= Nilkanth Babaji Ranade =

Indian lexicographer (1872–1918)

Nilkanth Babaji Ranade (1872–1918) was an Indian lexicographer and educator, best known for compiling The Twentieth Century English-Marathi Dictionary.

== Early life and education ==
Ranade completed his primary education at Wilson High School in Bombay. He subsequently attended Wilson College, where he earned a Bachelor of Arts (B.A.) degree.

== Career and lexicography ==
After completing his higher education, Ranade worked as a professor teaching English and history in Bhavnagar for a period of time.

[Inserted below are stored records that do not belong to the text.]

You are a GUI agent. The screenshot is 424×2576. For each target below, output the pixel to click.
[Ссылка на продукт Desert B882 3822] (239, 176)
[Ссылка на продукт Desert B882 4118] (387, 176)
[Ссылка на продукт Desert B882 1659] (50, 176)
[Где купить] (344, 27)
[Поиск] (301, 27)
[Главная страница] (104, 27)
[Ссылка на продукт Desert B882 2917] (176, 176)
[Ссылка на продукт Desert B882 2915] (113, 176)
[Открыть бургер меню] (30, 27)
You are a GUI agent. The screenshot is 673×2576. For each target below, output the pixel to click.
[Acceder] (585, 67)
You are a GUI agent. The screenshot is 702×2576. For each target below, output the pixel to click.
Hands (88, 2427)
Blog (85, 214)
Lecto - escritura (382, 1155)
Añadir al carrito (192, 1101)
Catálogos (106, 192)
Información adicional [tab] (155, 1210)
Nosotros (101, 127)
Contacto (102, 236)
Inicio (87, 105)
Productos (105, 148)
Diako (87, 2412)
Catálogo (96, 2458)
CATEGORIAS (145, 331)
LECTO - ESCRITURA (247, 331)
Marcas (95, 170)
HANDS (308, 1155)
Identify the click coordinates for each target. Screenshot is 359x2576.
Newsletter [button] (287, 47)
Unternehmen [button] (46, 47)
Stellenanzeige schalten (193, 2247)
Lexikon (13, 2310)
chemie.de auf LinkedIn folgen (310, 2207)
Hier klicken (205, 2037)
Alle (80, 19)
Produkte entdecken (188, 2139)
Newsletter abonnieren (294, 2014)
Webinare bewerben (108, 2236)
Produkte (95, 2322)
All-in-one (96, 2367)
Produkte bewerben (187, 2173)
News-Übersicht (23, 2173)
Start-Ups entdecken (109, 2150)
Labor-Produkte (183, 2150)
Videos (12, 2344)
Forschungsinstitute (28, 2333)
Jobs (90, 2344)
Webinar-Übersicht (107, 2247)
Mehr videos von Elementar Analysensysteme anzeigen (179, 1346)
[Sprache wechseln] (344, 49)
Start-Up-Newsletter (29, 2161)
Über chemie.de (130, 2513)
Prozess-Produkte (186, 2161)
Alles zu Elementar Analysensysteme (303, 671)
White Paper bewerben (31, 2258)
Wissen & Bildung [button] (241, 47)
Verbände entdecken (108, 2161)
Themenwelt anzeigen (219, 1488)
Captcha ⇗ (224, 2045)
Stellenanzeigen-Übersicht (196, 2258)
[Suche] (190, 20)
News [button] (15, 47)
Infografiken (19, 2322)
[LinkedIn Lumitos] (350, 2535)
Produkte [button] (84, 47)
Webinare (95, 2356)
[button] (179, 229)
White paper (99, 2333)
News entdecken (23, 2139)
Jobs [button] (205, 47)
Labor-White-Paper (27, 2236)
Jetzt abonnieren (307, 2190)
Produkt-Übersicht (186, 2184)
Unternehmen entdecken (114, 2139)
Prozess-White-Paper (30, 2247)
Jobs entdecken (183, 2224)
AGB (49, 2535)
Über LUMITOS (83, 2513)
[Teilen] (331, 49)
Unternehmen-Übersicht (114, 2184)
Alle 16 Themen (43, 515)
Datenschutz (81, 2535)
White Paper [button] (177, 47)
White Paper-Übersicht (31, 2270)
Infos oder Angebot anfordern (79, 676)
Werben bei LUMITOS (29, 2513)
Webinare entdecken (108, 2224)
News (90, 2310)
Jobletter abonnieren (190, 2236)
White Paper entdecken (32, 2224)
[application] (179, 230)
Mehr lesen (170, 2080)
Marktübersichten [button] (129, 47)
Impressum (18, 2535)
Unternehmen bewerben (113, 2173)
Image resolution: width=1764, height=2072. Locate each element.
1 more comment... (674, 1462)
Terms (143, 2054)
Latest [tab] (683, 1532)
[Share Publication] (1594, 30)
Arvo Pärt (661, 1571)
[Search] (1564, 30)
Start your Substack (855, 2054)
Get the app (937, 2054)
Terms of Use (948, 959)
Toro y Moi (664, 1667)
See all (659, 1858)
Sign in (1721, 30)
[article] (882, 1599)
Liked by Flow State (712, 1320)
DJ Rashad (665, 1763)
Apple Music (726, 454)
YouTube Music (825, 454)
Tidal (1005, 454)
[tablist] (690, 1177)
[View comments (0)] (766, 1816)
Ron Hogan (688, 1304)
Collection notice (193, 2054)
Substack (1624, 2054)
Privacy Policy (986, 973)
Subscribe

Between 1903 and 1916, Ranade undertook the task of compiling The Twentieth Century English-Marathi Dictionary, which was published in 16 volumes. Prior to Ranade's work, Major Thomas Candy had created an English–Marathi dictionary between 1840 and 1847. Recognizing the structural changes in the Marathi language and the significant expansion of its vocabulary in the decades following Candy's work, Ranade set out to produce an updated lexicon.

To ensure accuracy, Ranade consulted scholars versed in Western scientific disciplines and engaged subject-matter experts to review specialized technical terminology. His contribution played an important role in enriching Marathi reference literature, earning his dictionary a prominent status among English–Marathi lexicons.

A new edition of Ranade's dictionary was published in 1977.